Aegon, the Netherlands second biggest insurer and financial services company, announced that it has reached an agreement with its largest shareholder, Vereniging AEGON (the Association), providing for the sale of 350 million shares, which is projected to raise around £2 billion ($1.95 billion).
The two have been in discussions since last week (See IJ Website Sept. 11). The necessity to bolster Aegon’s capital position became crucial after the company issued its first ever profit warning, necessitated by the sharp fall in the value of its investments due to the downturn in global equity markets.
Plans call for the sale of around £1.5 billion ($1.4625 billion) worth of shares currently held by the Association outside of the U.S. An additional $500 million would be raised from the sale of shares transferred directly to Aegon, including a projected public offering in the U.S.
The sales will reduce the Association’s controlling interest in Aegon to around 25 percent of of its equity and a third of the voting rights, but it will remain the dominant shareholder in the group. It will use the funds raised by the sale to reduce corporate debt.
The Association’s Chairman, Prof. Pé Kohnstamm stated that: “We have taken this decision to ensure, in light of current market conditions, that the Association’s debt is at sustainable and comfortable levels and to create a more stable asset base. This approach has the added advantage that it assists AEGON in a cost-efficient strengthening of its capital base. The Association will continue in its role as a stable and supportive long-term shareholder in AEGON following the transaction.”

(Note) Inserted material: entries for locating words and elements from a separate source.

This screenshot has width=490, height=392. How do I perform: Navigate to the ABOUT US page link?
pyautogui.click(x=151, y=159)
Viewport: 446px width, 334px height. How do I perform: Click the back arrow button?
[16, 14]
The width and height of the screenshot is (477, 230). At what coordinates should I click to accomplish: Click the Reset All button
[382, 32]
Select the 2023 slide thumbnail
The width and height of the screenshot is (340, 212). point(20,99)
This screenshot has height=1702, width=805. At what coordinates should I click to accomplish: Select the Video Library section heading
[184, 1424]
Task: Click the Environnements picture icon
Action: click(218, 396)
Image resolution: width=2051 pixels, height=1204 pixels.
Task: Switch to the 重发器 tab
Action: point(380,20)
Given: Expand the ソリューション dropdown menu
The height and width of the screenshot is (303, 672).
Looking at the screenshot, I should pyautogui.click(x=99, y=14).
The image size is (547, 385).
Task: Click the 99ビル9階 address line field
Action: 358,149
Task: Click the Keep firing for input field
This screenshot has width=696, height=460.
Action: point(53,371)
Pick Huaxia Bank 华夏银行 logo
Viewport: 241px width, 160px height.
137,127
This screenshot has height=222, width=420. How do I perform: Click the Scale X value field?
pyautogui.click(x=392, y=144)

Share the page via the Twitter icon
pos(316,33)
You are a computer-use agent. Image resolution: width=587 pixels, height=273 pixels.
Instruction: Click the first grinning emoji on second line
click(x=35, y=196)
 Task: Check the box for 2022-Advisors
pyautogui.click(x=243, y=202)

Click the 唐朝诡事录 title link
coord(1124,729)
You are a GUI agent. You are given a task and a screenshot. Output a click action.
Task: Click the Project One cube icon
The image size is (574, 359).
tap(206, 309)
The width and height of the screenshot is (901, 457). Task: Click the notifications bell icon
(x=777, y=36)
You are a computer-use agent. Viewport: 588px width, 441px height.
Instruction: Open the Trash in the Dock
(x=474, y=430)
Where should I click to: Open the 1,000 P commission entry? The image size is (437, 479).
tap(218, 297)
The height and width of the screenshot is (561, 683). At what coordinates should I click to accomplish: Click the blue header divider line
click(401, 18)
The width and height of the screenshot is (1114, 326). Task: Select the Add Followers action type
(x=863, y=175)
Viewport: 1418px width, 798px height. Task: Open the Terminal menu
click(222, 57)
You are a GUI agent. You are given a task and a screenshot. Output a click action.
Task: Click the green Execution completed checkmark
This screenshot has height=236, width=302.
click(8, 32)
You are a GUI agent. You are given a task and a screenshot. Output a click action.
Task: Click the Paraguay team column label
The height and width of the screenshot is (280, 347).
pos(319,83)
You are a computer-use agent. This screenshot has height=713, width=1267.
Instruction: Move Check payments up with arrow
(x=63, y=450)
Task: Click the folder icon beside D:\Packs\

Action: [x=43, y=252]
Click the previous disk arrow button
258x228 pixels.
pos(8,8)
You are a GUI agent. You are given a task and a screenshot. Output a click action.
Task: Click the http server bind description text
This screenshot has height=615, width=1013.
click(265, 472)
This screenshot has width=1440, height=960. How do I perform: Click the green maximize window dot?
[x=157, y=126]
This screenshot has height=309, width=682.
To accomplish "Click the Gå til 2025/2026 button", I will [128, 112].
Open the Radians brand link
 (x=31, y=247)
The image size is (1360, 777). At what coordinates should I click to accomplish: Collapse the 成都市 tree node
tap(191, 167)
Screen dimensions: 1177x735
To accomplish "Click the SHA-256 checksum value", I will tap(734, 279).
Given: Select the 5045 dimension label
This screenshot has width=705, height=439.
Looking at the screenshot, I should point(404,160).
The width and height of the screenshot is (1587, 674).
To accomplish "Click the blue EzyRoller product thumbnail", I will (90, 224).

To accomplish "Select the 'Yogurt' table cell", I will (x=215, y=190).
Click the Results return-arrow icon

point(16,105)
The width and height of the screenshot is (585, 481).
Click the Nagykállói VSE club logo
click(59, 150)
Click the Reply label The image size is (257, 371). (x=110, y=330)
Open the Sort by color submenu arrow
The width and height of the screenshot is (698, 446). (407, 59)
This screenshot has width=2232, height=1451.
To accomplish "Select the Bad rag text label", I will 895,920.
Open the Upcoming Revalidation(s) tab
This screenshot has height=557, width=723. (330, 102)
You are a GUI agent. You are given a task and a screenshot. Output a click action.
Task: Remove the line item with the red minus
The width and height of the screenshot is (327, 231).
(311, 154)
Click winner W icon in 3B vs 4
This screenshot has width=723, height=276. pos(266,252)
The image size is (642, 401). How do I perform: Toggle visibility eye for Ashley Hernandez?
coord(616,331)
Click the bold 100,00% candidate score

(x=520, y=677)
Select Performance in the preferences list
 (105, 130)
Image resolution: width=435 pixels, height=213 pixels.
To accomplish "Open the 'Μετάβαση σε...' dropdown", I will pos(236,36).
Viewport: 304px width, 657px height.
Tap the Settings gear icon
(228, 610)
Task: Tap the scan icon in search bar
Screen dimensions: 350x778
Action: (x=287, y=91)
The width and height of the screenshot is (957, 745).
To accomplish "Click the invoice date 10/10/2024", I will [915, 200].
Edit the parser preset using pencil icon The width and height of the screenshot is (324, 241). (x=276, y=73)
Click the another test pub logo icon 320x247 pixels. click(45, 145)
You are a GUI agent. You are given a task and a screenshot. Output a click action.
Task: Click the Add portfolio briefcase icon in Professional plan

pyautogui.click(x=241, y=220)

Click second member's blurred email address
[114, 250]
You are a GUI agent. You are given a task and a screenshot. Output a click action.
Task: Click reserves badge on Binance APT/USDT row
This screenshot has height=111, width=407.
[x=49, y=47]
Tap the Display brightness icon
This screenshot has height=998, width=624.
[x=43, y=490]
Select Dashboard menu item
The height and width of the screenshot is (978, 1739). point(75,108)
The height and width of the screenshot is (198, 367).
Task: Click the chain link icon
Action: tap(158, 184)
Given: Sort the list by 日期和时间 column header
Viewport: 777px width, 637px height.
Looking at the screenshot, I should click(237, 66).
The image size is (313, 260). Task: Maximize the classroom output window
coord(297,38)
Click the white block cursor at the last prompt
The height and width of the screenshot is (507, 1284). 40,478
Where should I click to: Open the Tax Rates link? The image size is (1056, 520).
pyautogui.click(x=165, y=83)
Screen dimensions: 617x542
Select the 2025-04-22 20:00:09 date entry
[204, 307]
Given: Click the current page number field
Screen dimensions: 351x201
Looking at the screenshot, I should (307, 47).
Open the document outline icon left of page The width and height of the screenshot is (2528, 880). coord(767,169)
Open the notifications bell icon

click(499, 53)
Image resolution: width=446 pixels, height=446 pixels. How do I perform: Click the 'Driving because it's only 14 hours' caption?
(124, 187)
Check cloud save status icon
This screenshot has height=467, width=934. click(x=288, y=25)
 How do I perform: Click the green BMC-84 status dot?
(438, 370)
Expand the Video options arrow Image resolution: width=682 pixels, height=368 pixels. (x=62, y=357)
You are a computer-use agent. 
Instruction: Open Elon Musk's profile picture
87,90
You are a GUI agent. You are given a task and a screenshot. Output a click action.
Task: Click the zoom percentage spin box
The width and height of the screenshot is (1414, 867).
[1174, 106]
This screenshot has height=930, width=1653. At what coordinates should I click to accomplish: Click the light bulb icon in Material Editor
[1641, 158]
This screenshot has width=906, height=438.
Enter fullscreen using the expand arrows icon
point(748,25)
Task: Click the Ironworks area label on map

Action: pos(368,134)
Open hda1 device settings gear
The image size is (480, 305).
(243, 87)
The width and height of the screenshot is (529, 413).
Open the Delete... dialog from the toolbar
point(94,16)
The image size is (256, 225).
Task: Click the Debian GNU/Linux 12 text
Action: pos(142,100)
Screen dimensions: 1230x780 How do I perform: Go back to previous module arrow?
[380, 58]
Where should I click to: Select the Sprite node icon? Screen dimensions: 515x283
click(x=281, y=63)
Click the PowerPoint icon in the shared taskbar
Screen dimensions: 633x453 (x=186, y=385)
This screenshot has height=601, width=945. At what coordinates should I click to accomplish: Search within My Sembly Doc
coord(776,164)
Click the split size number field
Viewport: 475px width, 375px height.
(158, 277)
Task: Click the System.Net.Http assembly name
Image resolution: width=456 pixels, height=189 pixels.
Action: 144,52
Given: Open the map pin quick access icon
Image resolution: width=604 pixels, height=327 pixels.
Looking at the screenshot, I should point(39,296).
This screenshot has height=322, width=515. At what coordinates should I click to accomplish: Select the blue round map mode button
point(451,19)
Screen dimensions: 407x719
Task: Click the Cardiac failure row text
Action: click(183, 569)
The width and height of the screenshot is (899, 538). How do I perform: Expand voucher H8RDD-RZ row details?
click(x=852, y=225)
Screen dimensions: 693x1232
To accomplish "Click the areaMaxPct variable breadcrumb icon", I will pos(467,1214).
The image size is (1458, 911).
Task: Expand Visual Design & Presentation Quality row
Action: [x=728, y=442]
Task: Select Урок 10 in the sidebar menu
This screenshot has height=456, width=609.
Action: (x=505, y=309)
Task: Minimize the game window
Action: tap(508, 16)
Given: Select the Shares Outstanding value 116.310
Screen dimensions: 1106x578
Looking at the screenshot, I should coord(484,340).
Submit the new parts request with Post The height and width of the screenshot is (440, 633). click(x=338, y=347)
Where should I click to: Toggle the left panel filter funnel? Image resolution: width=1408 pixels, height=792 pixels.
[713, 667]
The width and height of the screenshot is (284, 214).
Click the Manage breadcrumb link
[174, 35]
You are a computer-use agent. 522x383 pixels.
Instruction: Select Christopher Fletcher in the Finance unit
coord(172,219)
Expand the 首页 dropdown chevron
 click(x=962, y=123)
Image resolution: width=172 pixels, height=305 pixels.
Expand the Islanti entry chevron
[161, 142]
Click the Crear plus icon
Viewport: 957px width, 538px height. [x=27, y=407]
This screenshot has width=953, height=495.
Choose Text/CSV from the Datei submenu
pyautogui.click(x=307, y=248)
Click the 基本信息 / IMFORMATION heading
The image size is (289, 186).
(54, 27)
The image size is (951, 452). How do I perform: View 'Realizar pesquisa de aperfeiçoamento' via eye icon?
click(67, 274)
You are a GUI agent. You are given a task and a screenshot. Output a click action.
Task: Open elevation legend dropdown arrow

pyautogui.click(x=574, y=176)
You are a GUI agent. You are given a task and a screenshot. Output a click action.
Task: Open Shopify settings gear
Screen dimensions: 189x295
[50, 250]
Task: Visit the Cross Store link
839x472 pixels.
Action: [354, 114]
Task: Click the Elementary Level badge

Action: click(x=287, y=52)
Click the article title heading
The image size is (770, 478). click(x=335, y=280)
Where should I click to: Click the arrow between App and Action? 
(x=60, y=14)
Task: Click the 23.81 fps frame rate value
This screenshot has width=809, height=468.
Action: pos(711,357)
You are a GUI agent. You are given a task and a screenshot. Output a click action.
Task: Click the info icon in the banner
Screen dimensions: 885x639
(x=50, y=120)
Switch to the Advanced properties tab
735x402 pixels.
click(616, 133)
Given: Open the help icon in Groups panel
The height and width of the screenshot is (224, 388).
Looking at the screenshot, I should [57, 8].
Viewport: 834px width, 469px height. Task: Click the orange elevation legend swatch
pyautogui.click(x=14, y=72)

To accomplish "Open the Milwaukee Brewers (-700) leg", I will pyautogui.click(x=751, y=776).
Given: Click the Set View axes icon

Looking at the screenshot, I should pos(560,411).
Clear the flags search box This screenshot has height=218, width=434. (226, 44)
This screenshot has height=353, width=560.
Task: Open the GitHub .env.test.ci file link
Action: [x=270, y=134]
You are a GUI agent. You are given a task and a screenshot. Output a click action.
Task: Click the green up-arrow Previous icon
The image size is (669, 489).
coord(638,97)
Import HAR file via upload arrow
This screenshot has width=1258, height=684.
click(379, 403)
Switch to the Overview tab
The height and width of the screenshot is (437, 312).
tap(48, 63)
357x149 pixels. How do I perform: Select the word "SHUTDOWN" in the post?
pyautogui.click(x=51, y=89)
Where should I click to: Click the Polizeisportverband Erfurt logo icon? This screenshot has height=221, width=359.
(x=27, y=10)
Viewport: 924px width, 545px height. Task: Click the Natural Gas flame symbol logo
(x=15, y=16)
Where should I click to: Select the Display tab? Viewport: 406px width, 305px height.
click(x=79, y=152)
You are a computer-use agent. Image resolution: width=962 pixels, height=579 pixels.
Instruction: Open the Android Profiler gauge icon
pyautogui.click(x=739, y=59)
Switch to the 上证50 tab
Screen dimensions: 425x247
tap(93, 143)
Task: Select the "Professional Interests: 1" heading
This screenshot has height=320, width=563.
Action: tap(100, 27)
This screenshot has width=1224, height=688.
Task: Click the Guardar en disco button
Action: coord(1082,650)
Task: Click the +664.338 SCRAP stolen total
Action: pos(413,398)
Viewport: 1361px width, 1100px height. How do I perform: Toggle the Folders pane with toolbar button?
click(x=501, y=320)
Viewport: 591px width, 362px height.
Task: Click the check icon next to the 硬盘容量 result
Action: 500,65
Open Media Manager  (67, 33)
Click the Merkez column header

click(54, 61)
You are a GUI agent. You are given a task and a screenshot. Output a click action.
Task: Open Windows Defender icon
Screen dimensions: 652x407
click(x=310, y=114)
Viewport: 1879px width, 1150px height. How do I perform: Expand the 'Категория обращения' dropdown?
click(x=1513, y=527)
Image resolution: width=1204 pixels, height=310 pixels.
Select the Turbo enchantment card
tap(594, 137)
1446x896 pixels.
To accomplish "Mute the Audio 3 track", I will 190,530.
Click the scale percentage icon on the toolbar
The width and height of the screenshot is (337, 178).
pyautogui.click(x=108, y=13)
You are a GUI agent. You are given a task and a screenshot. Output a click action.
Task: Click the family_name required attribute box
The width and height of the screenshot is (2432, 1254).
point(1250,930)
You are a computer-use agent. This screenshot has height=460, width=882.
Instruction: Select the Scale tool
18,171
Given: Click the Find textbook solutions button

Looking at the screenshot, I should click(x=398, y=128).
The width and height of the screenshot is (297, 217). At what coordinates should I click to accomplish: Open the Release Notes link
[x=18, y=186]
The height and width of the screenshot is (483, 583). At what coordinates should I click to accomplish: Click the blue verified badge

AEGON’s Executive Board Chairman, Don Shepard, was quoted in the company’s announcement as indicating that “We fully support the Association’s plans, which will also contribute to the development of AEGON. The benefits of this restructuring are threefold: AEGON gains a stronger capital base to support its strategy; the free float of our shares on the stock market increases substantially without any dilution to shareholders and there will be a better alignment of the capital and voting rights in AEGON.”